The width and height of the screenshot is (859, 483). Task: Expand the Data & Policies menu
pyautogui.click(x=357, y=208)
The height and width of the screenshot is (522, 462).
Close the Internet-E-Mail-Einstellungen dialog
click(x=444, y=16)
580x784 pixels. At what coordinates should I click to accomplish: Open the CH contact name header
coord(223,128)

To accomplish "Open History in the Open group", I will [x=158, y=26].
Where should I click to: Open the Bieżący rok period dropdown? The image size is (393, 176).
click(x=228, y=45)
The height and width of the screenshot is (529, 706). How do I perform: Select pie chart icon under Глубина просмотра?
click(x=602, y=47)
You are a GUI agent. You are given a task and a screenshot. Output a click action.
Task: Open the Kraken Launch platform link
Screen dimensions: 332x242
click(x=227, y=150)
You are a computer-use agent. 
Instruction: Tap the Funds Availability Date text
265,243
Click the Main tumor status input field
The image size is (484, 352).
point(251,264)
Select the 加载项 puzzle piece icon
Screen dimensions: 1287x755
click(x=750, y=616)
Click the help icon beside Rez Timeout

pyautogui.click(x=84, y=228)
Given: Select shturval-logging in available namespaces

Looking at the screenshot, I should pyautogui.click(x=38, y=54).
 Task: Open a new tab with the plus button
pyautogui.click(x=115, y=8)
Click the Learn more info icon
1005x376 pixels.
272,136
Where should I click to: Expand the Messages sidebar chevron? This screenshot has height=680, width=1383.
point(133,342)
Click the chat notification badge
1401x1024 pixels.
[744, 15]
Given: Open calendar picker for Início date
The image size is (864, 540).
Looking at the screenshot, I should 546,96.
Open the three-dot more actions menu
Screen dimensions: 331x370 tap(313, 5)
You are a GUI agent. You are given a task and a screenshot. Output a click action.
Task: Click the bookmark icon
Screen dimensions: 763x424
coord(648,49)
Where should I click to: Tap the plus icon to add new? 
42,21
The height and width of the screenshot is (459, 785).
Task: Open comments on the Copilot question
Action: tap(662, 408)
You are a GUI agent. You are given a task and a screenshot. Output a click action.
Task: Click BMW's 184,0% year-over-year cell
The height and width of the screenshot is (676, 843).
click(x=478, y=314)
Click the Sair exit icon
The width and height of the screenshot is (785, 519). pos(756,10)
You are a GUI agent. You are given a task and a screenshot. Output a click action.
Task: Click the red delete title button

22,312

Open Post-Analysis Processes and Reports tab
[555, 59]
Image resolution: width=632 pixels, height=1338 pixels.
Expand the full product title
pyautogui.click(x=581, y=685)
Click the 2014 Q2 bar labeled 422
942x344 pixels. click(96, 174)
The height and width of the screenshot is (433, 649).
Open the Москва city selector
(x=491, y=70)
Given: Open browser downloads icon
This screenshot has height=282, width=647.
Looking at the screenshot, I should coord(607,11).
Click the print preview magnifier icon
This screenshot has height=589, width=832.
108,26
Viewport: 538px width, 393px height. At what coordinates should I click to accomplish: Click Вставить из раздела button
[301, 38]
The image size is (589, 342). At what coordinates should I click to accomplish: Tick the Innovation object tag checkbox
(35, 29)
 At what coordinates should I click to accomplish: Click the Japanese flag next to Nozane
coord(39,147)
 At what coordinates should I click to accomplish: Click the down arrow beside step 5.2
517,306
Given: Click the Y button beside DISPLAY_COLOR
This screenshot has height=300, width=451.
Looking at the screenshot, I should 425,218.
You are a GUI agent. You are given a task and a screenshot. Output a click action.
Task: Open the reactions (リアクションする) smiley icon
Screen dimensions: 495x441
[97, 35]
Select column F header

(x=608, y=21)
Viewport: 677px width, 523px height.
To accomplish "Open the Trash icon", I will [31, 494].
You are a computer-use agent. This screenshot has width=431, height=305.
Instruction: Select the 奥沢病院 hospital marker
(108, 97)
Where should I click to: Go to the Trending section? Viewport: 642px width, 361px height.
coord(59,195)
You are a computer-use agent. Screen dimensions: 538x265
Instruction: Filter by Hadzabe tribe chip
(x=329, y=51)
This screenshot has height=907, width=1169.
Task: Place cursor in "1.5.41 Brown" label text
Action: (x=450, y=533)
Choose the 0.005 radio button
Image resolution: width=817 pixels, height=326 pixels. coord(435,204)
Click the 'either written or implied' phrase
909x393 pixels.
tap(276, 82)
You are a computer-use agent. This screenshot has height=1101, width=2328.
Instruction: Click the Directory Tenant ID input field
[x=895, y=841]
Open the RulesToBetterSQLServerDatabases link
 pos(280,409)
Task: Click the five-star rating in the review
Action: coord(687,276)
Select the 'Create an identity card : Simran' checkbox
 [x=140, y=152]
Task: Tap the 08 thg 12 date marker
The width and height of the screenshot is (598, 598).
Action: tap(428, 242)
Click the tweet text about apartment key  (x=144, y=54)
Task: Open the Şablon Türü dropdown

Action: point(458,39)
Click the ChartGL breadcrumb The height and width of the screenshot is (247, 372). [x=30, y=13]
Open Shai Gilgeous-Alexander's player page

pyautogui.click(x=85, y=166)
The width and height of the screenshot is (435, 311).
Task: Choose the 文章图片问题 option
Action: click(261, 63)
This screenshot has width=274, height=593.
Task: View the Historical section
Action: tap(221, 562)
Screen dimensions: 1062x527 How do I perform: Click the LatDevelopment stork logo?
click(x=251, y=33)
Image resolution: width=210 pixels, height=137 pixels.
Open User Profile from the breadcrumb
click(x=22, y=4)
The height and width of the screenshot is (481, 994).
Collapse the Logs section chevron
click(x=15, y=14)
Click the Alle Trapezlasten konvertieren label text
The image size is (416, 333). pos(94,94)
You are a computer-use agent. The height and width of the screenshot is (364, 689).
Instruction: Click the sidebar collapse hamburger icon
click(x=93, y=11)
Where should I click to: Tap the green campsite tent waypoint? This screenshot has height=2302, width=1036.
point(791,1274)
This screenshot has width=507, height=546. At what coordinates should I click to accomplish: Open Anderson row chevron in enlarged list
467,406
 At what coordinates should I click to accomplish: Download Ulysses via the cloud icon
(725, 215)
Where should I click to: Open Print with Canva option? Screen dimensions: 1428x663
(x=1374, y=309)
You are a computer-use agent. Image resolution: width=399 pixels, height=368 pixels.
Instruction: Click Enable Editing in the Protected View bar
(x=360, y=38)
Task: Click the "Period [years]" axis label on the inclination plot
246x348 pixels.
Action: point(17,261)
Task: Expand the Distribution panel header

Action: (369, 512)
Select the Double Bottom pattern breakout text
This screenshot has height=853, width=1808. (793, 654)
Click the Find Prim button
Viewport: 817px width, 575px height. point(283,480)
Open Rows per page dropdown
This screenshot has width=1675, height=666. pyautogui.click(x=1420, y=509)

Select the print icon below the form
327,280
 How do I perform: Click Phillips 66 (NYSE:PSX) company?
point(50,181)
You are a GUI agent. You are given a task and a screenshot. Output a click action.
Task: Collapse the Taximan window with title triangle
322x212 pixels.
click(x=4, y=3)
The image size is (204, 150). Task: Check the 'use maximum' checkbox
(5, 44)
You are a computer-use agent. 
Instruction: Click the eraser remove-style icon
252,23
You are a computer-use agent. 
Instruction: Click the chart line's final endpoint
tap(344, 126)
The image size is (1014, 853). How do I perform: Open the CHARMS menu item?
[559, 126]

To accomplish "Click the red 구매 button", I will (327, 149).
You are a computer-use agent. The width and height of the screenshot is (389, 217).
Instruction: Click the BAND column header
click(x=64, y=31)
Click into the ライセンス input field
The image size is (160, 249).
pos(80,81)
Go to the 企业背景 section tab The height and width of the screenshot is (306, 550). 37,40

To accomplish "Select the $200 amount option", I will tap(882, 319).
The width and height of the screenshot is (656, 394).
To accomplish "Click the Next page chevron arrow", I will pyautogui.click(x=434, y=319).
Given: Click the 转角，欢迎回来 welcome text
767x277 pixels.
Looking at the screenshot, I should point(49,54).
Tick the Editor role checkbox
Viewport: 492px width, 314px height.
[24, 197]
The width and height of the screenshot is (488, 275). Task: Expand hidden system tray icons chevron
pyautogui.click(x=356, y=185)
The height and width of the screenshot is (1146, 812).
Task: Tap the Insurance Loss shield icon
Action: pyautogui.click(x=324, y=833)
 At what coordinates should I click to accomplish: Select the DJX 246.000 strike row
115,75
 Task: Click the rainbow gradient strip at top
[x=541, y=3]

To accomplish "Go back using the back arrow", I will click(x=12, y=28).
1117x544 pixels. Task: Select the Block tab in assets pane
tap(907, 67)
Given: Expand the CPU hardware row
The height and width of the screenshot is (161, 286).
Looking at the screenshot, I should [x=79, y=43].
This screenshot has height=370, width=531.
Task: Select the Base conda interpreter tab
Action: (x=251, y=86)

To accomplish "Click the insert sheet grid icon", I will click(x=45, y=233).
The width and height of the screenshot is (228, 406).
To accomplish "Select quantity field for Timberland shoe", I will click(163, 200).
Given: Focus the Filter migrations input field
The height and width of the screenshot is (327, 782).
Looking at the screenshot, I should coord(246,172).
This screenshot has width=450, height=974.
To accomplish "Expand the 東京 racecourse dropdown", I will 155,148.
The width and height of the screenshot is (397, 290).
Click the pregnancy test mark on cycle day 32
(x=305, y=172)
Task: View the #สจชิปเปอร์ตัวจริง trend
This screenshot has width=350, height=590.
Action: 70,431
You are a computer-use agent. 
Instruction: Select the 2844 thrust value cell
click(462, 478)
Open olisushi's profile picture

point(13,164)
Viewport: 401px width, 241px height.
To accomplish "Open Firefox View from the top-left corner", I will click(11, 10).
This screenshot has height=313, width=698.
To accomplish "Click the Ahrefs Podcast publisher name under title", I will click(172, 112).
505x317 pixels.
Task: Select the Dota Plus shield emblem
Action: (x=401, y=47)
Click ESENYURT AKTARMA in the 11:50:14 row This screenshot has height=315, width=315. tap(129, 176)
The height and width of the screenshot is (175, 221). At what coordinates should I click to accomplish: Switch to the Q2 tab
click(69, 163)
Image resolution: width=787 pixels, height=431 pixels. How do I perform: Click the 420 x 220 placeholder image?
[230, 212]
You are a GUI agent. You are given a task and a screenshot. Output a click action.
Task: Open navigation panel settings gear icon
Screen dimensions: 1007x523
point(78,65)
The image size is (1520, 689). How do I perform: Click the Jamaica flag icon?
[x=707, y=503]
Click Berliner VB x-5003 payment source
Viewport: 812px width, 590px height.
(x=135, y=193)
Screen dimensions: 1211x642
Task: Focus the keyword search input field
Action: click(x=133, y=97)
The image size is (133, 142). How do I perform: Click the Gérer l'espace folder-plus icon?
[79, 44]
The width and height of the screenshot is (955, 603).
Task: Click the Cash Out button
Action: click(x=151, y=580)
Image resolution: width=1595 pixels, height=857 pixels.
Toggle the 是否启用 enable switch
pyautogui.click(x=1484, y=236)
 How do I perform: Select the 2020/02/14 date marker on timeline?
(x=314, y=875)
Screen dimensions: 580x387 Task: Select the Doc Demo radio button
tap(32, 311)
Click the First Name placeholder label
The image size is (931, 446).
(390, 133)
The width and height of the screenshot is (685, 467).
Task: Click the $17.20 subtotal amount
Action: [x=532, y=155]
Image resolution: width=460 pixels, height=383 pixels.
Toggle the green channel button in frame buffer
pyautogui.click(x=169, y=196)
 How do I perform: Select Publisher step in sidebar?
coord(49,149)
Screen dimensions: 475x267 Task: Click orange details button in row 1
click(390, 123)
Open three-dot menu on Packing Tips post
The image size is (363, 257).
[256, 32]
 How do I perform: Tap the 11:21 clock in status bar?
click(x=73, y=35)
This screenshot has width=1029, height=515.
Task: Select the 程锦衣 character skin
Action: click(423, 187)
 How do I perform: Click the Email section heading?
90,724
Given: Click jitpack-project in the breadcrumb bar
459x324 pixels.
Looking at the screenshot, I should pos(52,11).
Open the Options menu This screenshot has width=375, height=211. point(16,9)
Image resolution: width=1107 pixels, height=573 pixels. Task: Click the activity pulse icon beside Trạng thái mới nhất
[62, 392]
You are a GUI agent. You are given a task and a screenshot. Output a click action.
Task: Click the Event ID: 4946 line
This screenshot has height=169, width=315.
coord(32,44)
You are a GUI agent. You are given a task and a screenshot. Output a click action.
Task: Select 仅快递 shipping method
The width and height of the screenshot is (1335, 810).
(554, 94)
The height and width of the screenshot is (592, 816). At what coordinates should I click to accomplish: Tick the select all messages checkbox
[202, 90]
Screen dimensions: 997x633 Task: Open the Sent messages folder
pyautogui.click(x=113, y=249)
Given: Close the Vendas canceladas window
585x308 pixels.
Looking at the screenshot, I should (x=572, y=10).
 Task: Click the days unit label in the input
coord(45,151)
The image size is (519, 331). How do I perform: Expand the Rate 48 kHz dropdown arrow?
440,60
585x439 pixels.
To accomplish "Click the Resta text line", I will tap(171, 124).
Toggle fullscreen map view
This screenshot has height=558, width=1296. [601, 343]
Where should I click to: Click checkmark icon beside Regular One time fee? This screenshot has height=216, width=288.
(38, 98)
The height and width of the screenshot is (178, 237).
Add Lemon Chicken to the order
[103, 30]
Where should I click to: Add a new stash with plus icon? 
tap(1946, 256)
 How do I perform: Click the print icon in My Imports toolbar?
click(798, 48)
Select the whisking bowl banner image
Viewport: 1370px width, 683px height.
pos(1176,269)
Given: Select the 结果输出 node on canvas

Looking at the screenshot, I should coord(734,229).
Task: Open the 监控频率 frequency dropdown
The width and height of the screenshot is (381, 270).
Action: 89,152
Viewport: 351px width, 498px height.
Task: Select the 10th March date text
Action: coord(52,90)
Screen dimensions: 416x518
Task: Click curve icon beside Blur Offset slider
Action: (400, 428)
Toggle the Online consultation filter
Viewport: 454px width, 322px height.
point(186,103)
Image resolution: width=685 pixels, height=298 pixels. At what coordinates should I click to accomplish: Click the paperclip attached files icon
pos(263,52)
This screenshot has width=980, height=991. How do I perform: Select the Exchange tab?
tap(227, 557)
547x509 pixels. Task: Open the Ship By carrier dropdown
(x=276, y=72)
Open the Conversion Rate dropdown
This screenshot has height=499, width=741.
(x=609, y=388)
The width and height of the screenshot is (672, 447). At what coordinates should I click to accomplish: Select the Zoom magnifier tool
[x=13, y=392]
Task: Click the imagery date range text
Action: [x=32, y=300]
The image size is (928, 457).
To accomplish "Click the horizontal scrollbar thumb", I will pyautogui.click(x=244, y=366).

INSTRUCTIONS FOR THE TASK
Among the lines above, tally those containing the string "computer" and give only the result.

WRITTEN RESPONSE
10